Na een oppervlakkige lectuur kom je er al gauw achter dat de wetenschappers onbetwistbaar de voorkeur geven aan chaos boven orde. Een verstrooide professor geldt ondanks alles nog steeds als de peetvader van de hoogopgeleide sloddervos, hij blijft een weinig flatterende karikatuur van het grote middenveld. Dat middenveld schoolt samen in saaie en minder saaie kantoren (ettelijke hectaren per stad) waar dag in dag uit een verwoede strijd geleverd wordt met papieren, digitale bestanden en emails. De niet te verwaarlozen overdraagbaarheid van dit ziektebeeld door tientallen, hoogst besmettelijke collega’s is allerminst bevordelijk. Bovendien is het opmerkelijk dat dit fenomeen geen grenzen kent, want zelf de hermetische gevels en gewapende vloerplaten bieden geen weerstand.

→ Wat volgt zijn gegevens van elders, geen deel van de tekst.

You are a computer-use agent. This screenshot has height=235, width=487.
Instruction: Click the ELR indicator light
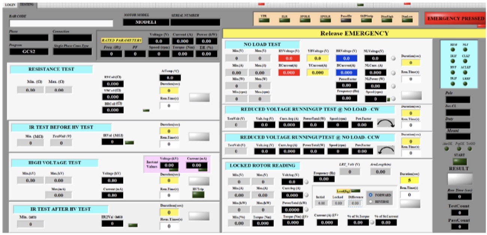[x=284, y=20]
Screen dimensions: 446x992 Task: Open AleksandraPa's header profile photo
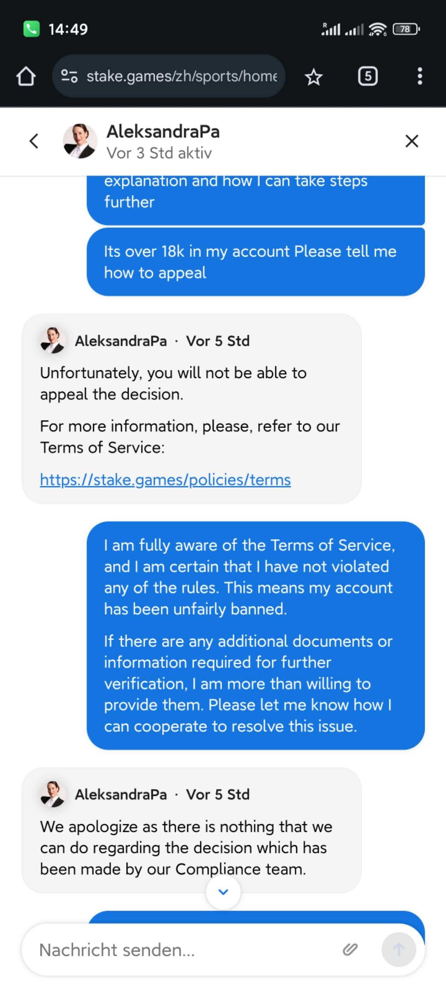click(x=80, y=141)

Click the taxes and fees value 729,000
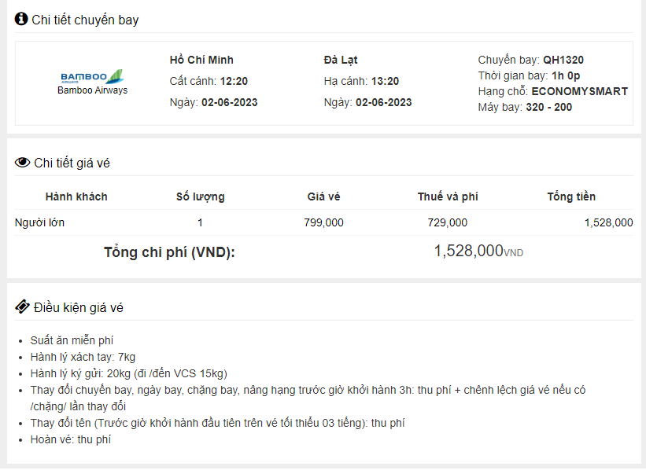[x=447, y=222]
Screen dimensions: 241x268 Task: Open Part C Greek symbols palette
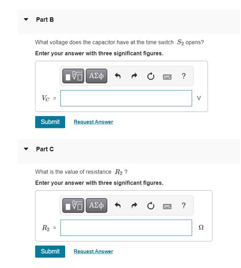tap(97, 205)
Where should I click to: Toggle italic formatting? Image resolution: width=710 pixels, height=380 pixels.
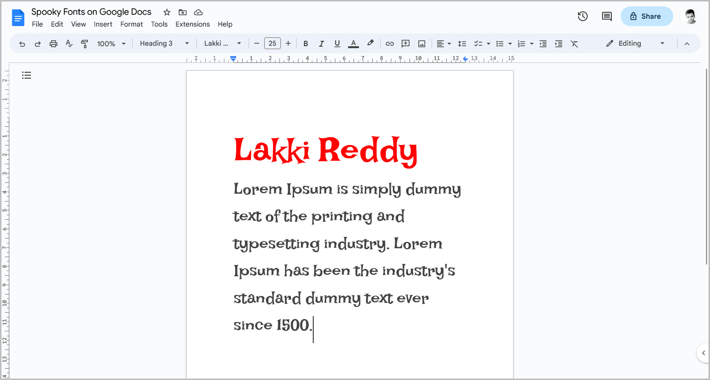(322, 43)
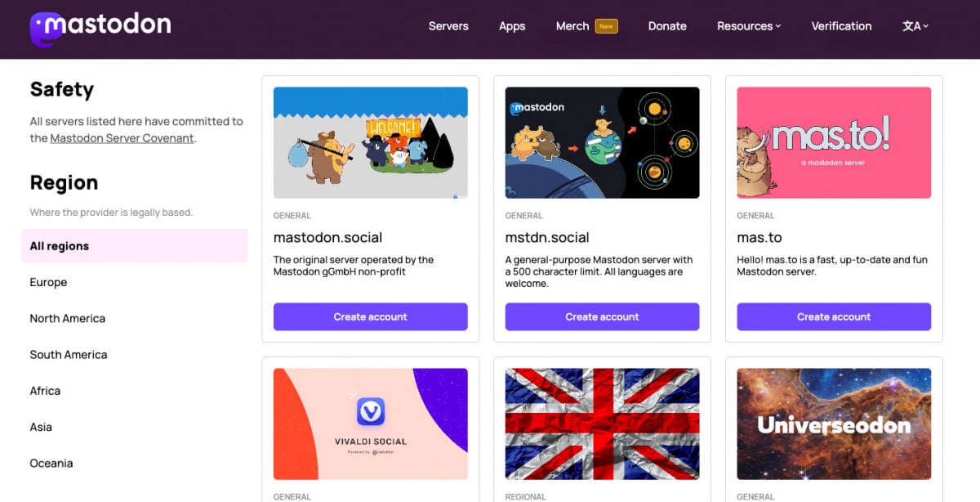Open the Donate page
The width and height of the screenshot is (980, 502).
[667, 26]
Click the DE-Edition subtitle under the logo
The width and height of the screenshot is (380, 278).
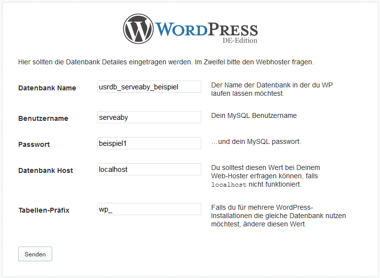pyautogui.click(x=240, y=40)
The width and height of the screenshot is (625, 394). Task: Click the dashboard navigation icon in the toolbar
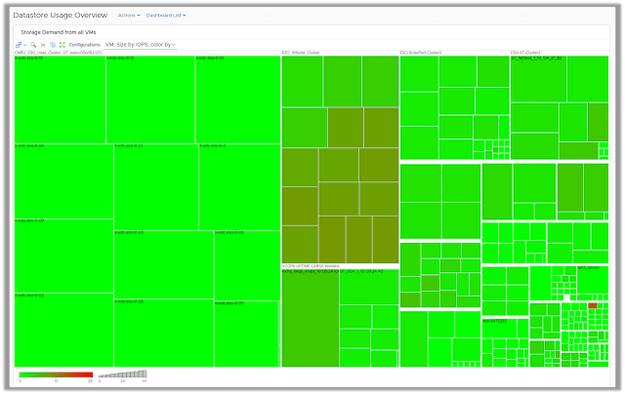(x=21, y=45)
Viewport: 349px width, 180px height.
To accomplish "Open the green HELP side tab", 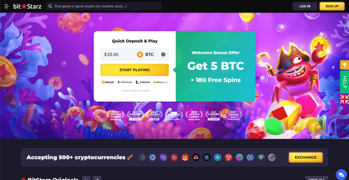I will tap(345, 82).
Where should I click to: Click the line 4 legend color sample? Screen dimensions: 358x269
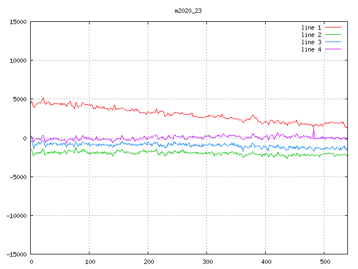pyautogui.click(x=333, y=49)
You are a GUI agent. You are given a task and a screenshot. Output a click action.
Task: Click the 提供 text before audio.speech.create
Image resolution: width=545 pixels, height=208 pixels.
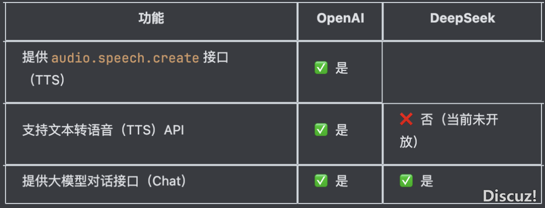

Het voordeel is dat ik me er niet teveel zorgen in maak en met de nodige zin voor relativering deze onhebbelijkheid durf aan te kaarten. Meer nog, ik stel het in vraag en weiger eraan te verhelpen. Op ongeregelde tijdstippen sorteer ik op eigen wijze de papieren en na minder dan een kwartier zakt de moed me in de schoenen. Ondertussen heb ik geleerd om met die chaos om te gaan en zie ik eerlijk gezegd de noodzaak van orde niet meer in. Zonder één boek ben ik voorgoed genezen.
Proefondervindelijk onderzoek heeft aangetoond dat het ordenen en de orde handhaven op heel korte termijn tijdrovender is dan het zoeken in de wanorde. Vergeet die lijstjes, baar uw goede voornemens om te ordenen op en spendeer uw beschikbare tijd aan het handhaven van die wanorde.